> WRITTEN EXERCISE
Copy the stretch of the material from the line containing "coordinates (1459, 452)." through the line containing "Looking at the", reproducing every line without any change.
[Start of AVAILABLE DATA]
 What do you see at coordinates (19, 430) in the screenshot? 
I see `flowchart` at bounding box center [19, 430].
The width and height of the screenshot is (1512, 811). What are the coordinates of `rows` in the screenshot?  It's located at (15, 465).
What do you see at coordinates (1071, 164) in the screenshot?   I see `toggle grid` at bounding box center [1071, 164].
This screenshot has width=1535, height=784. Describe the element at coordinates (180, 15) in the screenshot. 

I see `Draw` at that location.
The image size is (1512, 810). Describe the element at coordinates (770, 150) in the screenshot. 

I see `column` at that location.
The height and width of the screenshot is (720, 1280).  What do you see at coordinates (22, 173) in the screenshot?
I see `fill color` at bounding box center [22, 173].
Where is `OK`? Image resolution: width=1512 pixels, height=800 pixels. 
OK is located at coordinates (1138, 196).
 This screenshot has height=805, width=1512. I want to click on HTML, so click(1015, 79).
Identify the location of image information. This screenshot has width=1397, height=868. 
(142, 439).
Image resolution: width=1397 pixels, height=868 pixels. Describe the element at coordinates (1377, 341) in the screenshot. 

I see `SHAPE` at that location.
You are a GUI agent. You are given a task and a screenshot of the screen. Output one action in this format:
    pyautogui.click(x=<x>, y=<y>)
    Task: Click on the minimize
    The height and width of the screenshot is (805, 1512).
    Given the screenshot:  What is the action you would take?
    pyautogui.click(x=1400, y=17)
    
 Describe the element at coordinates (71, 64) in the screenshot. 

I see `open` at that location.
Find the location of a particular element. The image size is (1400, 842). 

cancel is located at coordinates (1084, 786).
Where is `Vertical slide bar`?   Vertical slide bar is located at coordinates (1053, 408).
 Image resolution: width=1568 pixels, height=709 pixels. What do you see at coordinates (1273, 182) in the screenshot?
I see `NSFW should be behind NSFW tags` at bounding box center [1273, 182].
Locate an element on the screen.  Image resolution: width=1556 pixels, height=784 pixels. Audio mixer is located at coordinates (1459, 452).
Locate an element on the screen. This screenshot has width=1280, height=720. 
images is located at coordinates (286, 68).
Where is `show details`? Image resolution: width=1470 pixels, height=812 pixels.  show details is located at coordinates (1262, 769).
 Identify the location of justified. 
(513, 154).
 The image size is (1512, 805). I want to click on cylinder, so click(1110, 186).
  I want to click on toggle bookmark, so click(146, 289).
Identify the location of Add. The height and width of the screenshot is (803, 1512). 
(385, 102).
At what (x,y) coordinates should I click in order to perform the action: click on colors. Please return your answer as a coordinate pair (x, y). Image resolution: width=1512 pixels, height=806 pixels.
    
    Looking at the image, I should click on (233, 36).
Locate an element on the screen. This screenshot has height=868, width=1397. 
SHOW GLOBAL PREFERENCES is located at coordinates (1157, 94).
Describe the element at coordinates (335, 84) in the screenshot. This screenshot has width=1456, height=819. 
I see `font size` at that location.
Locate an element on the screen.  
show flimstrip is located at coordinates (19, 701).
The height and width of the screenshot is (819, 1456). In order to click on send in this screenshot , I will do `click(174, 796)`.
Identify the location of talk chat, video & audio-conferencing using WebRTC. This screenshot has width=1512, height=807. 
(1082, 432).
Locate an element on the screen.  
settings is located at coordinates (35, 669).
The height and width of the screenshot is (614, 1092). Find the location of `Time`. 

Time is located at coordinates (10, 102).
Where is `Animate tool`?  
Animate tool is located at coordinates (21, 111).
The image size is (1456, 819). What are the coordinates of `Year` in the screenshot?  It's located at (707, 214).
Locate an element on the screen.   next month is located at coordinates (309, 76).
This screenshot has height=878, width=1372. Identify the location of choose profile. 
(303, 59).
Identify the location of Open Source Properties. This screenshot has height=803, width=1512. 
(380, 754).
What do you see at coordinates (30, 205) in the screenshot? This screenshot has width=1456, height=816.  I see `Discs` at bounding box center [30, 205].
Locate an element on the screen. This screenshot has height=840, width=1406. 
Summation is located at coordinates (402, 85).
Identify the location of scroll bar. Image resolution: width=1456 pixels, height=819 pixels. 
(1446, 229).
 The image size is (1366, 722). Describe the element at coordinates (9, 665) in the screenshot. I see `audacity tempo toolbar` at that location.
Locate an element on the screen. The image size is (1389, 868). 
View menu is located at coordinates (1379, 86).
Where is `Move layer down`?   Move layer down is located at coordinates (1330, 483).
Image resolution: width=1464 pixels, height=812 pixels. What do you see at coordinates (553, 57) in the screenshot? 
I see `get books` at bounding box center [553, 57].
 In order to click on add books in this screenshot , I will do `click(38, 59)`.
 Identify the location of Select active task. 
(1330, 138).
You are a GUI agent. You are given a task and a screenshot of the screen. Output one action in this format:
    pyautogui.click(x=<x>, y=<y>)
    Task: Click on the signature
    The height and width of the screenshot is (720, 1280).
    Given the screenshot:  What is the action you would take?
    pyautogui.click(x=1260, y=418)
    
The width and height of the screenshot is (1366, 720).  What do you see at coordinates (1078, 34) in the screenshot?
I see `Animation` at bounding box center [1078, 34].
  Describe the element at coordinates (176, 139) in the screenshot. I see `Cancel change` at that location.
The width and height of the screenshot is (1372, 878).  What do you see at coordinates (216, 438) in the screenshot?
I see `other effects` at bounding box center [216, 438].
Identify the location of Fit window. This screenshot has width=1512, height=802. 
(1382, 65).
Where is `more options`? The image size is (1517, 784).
[End of AVAILABLE DATA]
> OUTPUT OF THE EXERCISE
Locate an element on the screen.  Image resolution: width=1556 pixels, height=784 pixels. Audio mixer is located at coordinates (1459, 452).
Locate an element on the screen. This screenshot has width=1280, height=720. 
images is located at coordinates (286, 68).
Where is `show details`? Image resolution: width=1470 pixels, height=812 pixels.  show details is located at coordinates (1262, 769).
 Identify the location of justified. 
(513, 154).
 The image size is (1512, 805). I want to click on cylinder, so click(1110, 186).
  I want to click on toggle bookmark, so click(146, 289).
Identify the location of Add. The height and width of the screenshot is (803, 1512). 
(385, 102).
At what (x,y) coordinates should I click in order to perform the action: click on colors. Please return your answer as a coordinate pair (x, y). Image resolution: width=1512 pixels, height=806 pixels.
    
    Looking at the image, I should click on (233, 36).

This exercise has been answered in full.